Although CLN, CLF, and CLB are used, four or more types of clock signals may be used.

As described in detail above, according to the automatic rhythm performance device according to the invention, the timing of producing rhythm sounds related to automatic rhythm performance is shifted only at an arbitrary beat, so that accents can be added to the rhythm, It is possible to obtain varying rhythm performance sounds.

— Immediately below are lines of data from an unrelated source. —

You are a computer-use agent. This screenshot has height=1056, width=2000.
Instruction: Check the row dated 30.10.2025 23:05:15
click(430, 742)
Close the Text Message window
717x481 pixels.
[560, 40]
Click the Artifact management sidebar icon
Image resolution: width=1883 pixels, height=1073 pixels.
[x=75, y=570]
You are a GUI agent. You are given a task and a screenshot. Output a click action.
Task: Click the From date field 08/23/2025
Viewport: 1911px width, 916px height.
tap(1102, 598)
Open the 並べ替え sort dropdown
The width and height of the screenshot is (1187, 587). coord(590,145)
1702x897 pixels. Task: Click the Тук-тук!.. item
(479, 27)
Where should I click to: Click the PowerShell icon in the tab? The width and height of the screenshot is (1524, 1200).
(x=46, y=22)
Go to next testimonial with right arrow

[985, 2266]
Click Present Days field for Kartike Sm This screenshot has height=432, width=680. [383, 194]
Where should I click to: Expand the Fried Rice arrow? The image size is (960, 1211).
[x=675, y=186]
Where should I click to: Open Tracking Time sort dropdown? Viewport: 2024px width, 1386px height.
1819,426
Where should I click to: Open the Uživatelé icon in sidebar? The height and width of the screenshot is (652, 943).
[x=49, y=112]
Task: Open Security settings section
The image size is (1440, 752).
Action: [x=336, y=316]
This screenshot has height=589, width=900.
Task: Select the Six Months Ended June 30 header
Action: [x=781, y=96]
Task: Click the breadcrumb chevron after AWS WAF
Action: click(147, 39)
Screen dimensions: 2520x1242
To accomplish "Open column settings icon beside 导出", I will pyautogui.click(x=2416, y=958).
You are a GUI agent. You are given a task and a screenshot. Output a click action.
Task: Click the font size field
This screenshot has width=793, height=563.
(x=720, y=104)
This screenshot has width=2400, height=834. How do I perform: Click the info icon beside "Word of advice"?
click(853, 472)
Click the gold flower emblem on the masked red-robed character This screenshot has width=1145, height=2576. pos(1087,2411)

[Brief explanation of the drawing]

1 to 6 show an embodiment of this invention, in which FIG. 1 is an overall circuit diagram of the automatic rhythm performance device, FIG. 2 is a diagram of the selection circuit shown in FIG. 1, and FIG. Figure 3 is an output waveform diagram of various clock signals, Figure 4 is a diagram showing an example of a rhythm pattern, Figure 5 is a timing chart of various rhythm sound signals, and Figure 6 is a diagram showing the output waveforms of various rhythm sound signals. FIG. 3 is a diagram showing the timing of generation of percussion instrument sounds. 1-1~1-N...ROM, 2-1~2-N...
...Selection circuit, 8-1 to 8-N...Rhythm sound source circuit, 9...Mixer, 10...Speaker, 11...
selection circuit.

Claims (1)

[Scope of Claim for Utility Model Registration] An automatic rhythm performance device that performs rhythm performance according to a rhythm pattern, comprising: beat designation means for designating a beat related to the rhythm performance; and the beat designated by the beat designation means and the rhythm performance. a coincidence detecting means for detecting a coincidence with a beat related to the rhythm performance during the performance of the rhythm; and a control means controlling to shift the sounding timing of each rhythm sound related to the rhythm performance only when the beat is detected as a coincidence by the coincidence detecting means. An automatic rhythm performance device comprising: rhythm sound generation means for generating rhythm sounds related to the rhythm performance under control by the control means.